I just downloaded the pattern, and I see what you mean. Thankyou for the answer to my question.


----------



## procrastin8or

I want my butterflies to shimmer. My yarn is acrylic w/5% metallic thread running through giving tiny red, blue, and gold pinpricks of sparkle. Fashion II Yarn.

The gauge given is four stitches to the inch in stockinette. I tried needle sizes six, seven, and eight. With eight I get 4 1/2 stitches and that's the closest I can get to gauge. Seems like such big needles for such thin yarn but the swatch looks pretty nice.


----------



## SouthernGirl

Your knitting is beautiful.


----------



## stevieland

procrastin8or said:


> I want my butterflies to shimmer. My yarn is acrylic w/5% metallic thread running through giving tiny red, blue, and gold pinpricks of sparkle. Fashion II Yarn.
> 
> The gauge given is four stitches to the inch in stockinette. I tried needle sizes six, seven, and eight. With eight I get 4 1/2 stitches and that's the closest I can get to gauge. Seems like such big needles for such thin yarn but the swatch looks pretty nice.


Shimmering butterflies--nice! What weight is that yarn? How many yards in a skein/ball and what is the weight of it? With lace, don't go by what it says on the ball band. You're going to be steam blocking the shawl to kill the acrylic and get a nice drape. We'll talk about that on the KAL if you haven't done that before.


----------



## run4fittness

I have decided I am going to use Patons Lace for this. I have 3 1/2 skeins left over from when I ordered the yarn for another KAL on Ravelry. This is a fine (2) yarn and lovely to work with. The color is Arctic Plum. Looking forward to getting started on this real soon!
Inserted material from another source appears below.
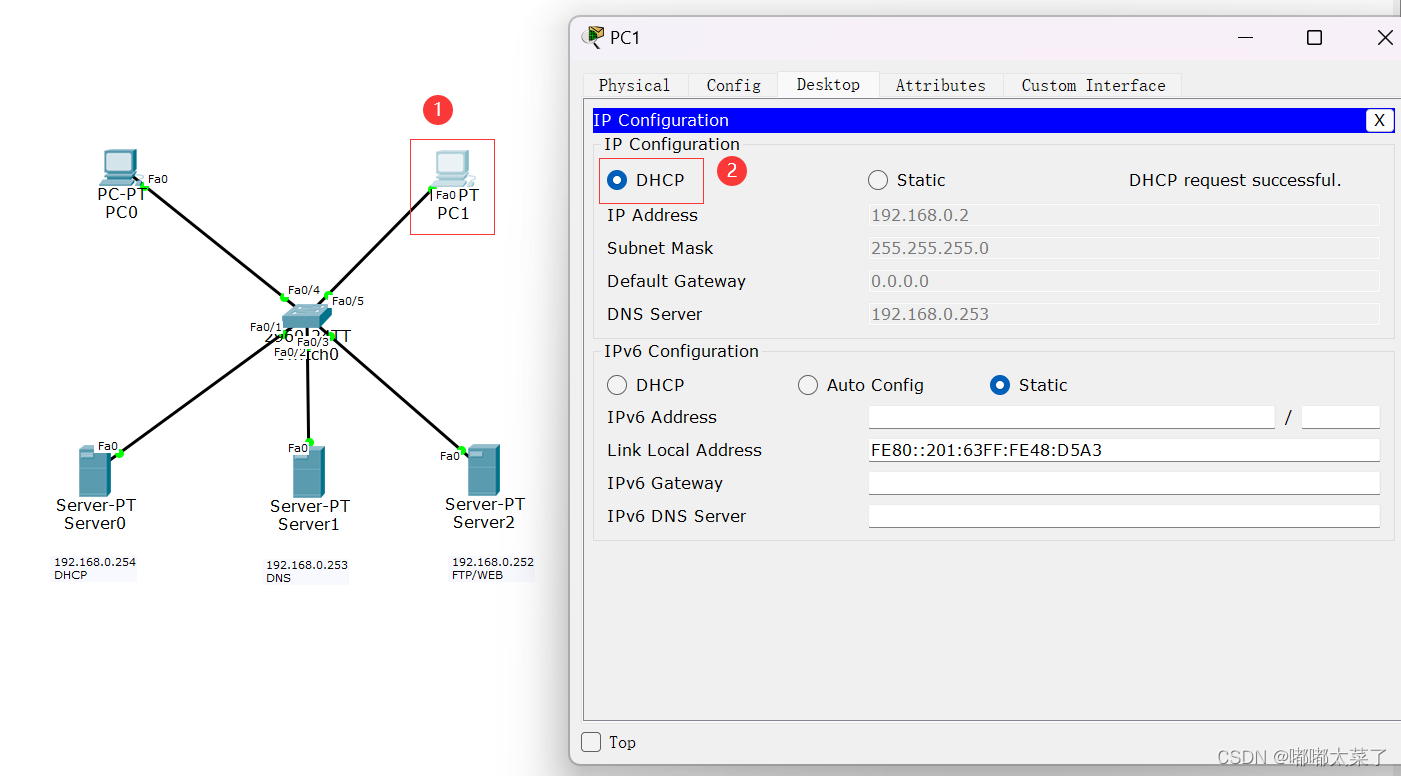
Task: Enable IPv6 Auto Config option
Action: click(808, 385)
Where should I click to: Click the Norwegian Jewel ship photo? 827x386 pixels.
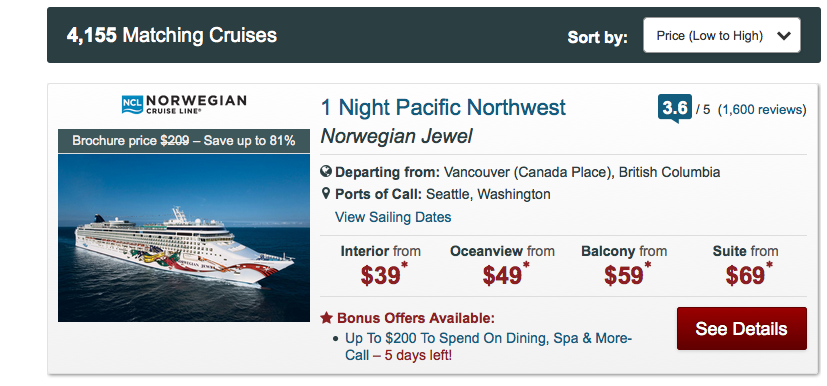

It is approximately 498 yards to 3 ounces.


----------



## procrastin8or

Doesn't give any weight on the band. 212 yards in a 50 gram skein. No other information other than washing instructions. No needle size is given. Feels like sock yarn.

Upon further scrutiny, in TEENSY print, it does say 5mm needles - which IS size 8 US, isn't it?


----------



## nittineedles

Oooo...I love it!


----------



## belleflower

So pretty and delicatexx


----------



## missmolly

Beautiful design


----------



## jscaplen

procrastin8or said:


> ...it does say 5mm needles - which IS size 8 US, isn't it?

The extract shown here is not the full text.